# Urdu: شدت پسند



## teaboy

What does *شدت پسند*  mean in this sentence:
*
القائدہ رہنما بدر منصور سمیت 4 شدت پسند جاں بحق ہو گۓ*

Good buddies?  Tough dudes?


----------



## Qureshpor

teaboy said:


> What does شدت پسند  mean in this sentence:
> القائدہ رہنما بدر منصور سمیت 4 شدت پسند جاں بحق ہو گۓ
> 
> Good buddies?  Tough dudes?



*Extremists*. They could also have been both "Good buddies" and "Tough dudes", but I don't have reliable information in this regard.


----------



## teaboy

Thanks, QP!


----------



## teaboy

How would you translate the rest of the sentence:
 القائدہ رہنما بدر منصور سمیت 4 شدت پسند جاں بحق ہو گۓ جبکہ طالبان کمانڈر نے  رائٹرز کو بتایا کہ حملے میں بدر منصور بیوی اور خاندان کے 2 ارکان کے ہمراہ مارا  گیا ہے۔
Al-Qaeda leader Badr Mansour along with 4 extremists perished while Badr  Mansour Bivi and 2 family supporters were killed.

The part about two ارکان کے ہمراہ seems redundant.  I mean, wouldn't _supporters_ be _companions_?  Or does it mean _2 companions of supporters _were killed?


----------



## Qureshpor

..while a taalibaan commander told Reuters that in the attack Badr Mansour has been/was killed with his wife and two (other) members of the family.


----------



## BP.

shiddat pasand
Let me guess: 'who likes greatness/enhancement...'.

However, in the standard media jargon being used, 'extremist/extremophile'.


----------



## marrish

Just on top of Qureshpor SaaHib's very good translation I'd like to add that the last part of your question, _arkaan ke hamraah_ would preferably be _araakiin ke hamraah_. 

Also, _ke hamraah_, one can translate as accompanied by, together with.


----------



## Qureshpor

marrish said:


> Just on top of Qureshpor SaaHib's very good translation I'd like to add that the last part of your question, _arkaan ke hamraah_ would preferably be _araakiin ke hamraah_.
> 
> Also, _ke hamraah_, one can translate as accompanied by, together with.



Thank you for the (undeserved) compliment, marrish SaaHib.

Ref: arkaan vs araakiin.
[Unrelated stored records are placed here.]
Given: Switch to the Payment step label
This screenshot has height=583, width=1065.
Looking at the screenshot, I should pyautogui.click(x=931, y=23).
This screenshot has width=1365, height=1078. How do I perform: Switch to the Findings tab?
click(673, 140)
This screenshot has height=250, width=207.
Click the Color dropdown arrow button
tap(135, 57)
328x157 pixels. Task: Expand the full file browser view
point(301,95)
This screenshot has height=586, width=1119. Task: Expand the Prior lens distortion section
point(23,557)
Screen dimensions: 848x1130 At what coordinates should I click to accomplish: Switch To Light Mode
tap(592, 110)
I believe the latter, though used in Urdu, may be wrong. My Arabic dictionary only gives "arkaan" as the plural for "rukn". Platts also is in agreement with this. To support your side of the coin, Kitaabistaan's 20th Century Urdu-English dictionary gives both arkaan and araakiin.


----------



## marrish

QURESHPOR said:


> Thank you for the (undeserved) compliment, marrish SaaHib.
> 
> Ref: arkaan vs araakiin. I believe the latter, though used in Urdu, may be wrong. My Arabic dictionary only gives "arkaan" as the plural for "rukn". Platts also is in agreement with this. To support your side of the coin, Kitaabistaan's 20th Century Urdu-English dictionary gives both arkaan and araakiin.


It was not a compliment but the mere statement of the fact, Qureshpor SaaHib.

Of course I'm aware of rukn and arkaan in Arabic, and by no means I meant that arkaan is incorrect; I only said which usage would be preferable to me as per its usage in Urdu. I believe Kitaabistaan reflects the contemporary usage better than Platts does, in this regard. Good point to note, though.

I think if we only refer to different dictionaries, this forum is of no use.


----------



## teaboy

marrish said:


> Just on top of Qureshpor SaaHib's very good translation I'd like to add that the last part of your question, _arkaan ke hamraah_ would preferably be _araakiin ke hamraah_.



You'll have to let the editors of Nawae Waqt know...


----------



## marrish

teaboy said:


> You'll have to let the editors of Nawae Waqt know...


It is a witty comment, thank, according to their record of many mistakes and spelling errors, they should really get a good editor, which I believe they don't have. 

My remark pertains to the general impression I have, not to _arkaan_, which is correct,

thank you for the reference.


----------



## teaboy

I hope you don't take that comment as a snipe against you -- it was not meant that way! 

As a language learner, it is often difficult to know what is one's own linguistic shortcoming and what is incorrectly or poorly written, and I always assume the former.


----------



## Qureshpor

BelligerentPacifist said:


> shiddat pasand
> Let me guess: 'who likes greatness/enhancement...'.
> 
> However, in the standard media jargon being used, 'extremist/extremophile'.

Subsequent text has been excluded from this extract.